Bela Fleck was born in New York City, NY on July 10, 1958. He started playing folk guitar and at 15 got his first banjo. He amazed his banjo teacher with the rate at his progress.

He went to the New York City High School of Music where he learned French Horn and then sang in the choir as the banjo was not an acceptable instrument. He enrolled at the Juliard Extension School, but that didn't work out. He quit and started playing in a band called Tasty Licks in Boston.

He played through a string of bands from Tasty Licks to Newgrass Revival to Strength in Numbers.

He started Bela Fleck and the Flecktones with Victor and Roy (Futureman) Wooten and Howard Levy (who is the most amazing harp player this world has ever known). They played their first gig on Bela's Lonesome Pine Show and were immediately signed by Warner Brothers and voilla.

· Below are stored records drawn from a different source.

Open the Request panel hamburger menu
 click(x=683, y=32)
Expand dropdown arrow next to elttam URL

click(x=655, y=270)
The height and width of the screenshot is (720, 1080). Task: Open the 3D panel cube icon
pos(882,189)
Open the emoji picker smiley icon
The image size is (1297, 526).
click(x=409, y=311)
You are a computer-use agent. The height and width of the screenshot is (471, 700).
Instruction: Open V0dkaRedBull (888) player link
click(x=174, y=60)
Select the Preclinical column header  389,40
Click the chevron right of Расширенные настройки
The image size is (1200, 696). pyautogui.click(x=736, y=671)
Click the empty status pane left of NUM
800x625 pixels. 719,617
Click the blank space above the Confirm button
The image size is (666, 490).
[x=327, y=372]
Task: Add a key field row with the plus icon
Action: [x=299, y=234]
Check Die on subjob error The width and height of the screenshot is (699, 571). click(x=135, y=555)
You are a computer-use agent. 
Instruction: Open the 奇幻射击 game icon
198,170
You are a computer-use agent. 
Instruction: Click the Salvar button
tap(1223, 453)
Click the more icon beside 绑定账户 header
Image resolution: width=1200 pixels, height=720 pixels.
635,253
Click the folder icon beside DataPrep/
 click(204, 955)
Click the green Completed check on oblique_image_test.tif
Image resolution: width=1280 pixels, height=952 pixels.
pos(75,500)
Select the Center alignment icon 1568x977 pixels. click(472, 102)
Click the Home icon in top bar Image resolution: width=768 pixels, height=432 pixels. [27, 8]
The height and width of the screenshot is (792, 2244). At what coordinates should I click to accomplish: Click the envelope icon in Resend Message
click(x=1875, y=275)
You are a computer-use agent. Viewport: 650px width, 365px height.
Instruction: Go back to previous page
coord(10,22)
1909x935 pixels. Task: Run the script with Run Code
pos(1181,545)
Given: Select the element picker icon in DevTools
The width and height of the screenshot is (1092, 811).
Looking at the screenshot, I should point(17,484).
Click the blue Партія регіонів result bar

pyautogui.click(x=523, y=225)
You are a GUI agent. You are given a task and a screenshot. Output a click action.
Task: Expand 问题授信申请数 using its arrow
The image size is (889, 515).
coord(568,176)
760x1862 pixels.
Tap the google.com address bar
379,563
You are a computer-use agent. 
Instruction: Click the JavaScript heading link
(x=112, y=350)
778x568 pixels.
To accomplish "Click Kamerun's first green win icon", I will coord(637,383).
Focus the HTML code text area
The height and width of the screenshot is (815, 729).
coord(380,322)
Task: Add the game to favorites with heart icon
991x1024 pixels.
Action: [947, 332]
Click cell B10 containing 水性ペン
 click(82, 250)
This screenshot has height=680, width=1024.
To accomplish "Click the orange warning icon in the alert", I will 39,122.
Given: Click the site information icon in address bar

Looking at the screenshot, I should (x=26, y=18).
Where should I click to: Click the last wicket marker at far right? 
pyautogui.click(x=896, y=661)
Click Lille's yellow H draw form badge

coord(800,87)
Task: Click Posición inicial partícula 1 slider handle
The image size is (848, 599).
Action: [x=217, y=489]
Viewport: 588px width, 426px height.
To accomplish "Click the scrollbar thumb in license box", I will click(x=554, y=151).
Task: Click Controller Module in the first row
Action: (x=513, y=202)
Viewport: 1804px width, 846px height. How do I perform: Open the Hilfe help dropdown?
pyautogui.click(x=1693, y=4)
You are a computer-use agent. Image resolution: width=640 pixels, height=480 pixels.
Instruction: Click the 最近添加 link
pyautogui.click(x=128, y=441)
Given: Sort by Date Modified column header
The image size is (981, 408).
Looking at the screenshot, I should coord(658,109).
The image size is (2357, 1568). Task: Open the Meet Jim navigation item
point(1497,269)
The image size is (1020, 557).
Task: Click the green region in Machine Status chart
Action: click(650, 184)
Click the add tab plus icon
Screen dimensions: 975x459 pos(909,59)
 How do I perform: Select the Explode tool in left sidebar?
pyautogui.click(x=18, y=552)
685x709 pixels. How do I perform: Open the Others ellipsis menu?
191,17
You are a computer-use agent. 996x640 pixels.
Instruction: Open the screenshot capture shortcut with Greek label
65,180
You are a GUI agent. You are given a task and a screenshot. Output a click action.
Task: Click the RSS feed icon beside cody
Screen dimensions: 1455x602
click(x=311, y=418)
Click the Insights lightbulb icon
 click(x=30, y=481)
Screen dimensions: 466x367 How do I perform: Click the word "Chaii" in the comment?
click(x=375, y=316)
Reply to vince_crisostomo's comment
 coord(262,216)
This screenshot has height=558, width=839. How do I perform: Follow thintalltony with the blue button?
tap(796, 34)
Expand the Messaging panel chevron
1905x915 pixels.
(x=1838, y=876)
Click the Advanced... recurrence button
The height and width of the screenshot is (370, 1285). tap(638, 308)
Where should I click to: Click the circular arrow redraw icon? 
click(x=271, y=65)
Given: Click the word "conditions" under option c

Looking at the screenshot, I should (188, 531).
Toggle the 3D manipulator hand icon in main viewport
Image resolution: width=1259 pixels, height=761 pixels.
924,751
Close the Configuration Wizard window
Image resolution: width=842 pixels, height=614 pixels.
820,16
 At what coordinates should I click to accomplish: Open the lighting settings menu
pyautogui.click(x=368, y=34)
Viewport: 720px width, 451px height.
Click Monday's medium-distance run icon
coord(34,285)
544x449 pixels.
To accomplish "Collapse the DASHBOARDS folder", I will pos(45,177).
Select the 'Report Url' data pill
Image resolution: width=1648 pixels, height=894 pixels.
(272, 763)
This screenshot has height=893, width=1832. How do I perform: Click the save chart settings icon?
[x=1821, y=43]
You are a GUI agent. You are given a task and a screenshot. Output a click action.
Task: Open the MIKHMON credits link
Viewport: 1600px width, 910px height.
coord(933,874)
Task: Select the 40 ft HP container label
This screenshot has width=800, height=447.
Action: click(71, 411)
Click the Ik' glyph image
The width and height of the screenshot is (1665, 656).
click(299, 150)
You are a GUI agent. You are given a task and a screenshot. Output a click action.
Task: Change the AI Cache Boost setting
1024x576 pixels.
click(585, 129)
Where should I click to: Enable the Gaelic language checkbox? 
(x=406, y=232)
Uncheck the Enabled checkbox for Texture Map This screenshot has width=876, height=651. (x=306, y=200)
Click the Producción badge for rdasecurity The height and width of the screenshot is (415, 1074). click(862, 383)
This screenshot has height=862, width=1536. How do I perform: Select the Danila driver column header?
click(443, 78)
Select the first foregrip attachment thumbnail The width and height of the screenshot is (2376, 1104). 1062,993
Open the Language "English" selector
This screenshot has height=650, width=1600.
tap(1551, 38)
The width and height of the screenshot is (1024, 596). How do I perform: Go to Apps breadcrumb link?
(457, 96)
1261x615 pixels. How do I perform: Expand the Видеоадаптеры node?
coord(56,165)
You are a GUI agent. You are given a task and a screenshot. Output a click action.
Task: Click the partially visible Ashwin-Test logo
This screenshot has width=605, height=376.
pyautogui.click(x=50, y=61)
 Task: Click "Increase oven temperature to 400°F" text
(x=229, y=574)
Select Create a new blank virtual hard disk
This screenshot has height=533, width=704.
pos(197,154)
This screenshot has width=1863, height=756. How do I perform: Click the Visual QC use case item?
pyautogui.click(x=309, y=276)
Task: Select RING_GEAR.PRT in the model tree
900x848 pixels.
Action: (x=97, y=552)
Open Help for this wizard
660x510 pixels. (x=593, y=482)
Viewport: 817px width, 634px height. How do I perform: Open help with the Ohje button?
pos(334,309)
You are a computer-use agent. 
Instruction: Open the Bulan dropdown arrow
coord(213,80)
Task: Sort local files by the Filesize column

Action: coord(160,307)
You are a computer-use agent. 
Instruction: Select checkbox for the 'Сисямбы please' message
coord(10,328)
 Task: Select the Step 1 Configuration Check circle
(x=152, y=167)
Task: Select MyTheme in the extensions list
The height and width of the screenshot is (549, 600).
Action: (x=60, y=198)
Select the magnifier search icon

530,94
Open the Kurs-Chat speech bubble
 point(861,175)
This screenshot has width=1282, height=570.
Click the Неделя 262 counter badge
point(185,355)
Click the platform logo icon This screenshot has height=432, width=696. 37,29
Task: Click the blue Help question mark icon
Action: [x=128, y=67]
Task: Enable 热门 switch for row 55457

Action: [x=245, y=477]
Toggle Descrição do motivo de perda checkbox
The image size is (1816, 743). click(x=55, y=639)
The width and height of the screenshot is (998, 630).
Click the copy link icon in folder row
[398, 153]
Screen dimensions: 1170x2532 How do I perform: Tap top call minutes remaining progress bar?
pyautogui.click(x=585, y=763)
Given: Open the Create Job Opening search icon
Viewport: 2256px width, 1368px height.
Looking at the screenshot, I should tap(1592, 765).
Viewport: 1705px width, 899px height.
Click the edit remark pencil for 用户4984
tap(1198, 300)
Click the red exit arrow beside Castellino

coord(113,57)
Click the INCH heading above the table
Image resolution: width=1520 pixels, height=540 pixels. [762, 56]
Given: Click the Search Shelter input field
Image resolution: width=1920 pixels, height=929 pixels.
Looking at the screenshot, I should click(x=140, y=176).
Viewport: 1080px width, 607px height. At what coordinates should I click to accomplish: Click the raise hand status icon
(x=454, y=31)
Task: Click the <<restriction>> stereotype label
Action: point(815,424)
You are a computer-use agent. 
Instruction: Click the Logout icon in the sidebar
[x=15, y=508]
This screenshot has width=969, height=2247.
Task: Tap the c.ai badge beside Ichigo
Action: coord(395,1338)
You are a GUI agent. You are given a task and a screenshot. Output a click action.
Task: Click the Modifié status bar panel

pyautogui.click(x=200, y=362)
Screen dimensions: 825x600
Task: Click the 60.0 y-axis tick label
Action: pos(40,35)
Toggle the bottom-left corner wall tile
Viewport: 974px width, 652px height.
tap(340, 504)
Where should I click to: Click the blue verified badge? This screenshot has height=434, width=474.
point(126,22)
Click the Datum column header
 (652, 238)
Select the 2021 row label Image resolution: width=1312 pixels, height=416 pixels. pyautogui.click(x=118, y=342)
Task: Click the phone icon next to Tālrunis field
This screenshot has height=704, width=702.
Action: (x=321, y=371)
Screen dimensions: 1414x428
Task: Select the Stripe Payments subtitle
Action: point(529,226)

a bit on Bela's instruments taken mostly verbatim from http://www.flecktones.com

Béla's main instrument is his pre-war Gibson Banjo. It has the original metal ring and wood back. The neck is a custom arched neck made by John Monteleone. The banjo is amplified with a combination of a Jones Pick-up and a Shure SM-98 microphone. He uses a custom internal pre-amp to boost the low level from the Jones pick-up. This takes place before connecting with the SM-98, cutting down on the crosstalk created by combining the mic and pick-up in the same cable.

His acoustic setup is a Chard Stuff AcH-104. This pre-amp is designed by house engineer Richard Battaglia. Also included in the acoustic rack is a Klark Teknik DN 410 parametric equalizer in line with the pick-up. The G Force made by t c electronics is also in line to provide reverb and other effects with the pick-up.

The pick-up and mic are combined in the house mix to get the acoustic sound.

Béla's electric banjo is a Deering Crossfire. He has modified it by changing to EMG pick-ups and pre-amp. It is currently outfitted with a Yamaha midi pick-up. This pick-up is connected to a Roland VG-8 and a Roland GI-10 midi interface.

Béla uses a variety of units for the electric sounds. One unit is the Digitech GSP 2101. He sometimes uses a Roland JV-2080. Recently, he's been experimenting with two new stompboxes called moogerfooger AnalogEffectsModules by Bob Moog.

The electric banjo is connected to the Digitech / Roland through a Samson UR-5D wireless.

Béla's Paradise Stereo Guitar (Béla's six string guitar) is a Swiss-made Paradise. It is connected to a unit called the Polysubbass Controller. This unit is connected with a special cable to translate the six piezo pick-up on the guitar into a stereo signal. Each string is independent. (Sorry, the company has stopped making the guitar and now makes home stereo consumer units !)

A Lexicon PCM-80 provides reverb for the guitar signal.

Both the acoustic and electric banjos are monitored on stage with a Trace Elliot TA 2000S amplifier. Synths and guitar are only heard through his 'In the Ear' monitors.

Béla also uses a Nechville banjo for special tunings, a fretless banjo, and a version with a sitar-style bridge which he uses on tunes like "Shanti".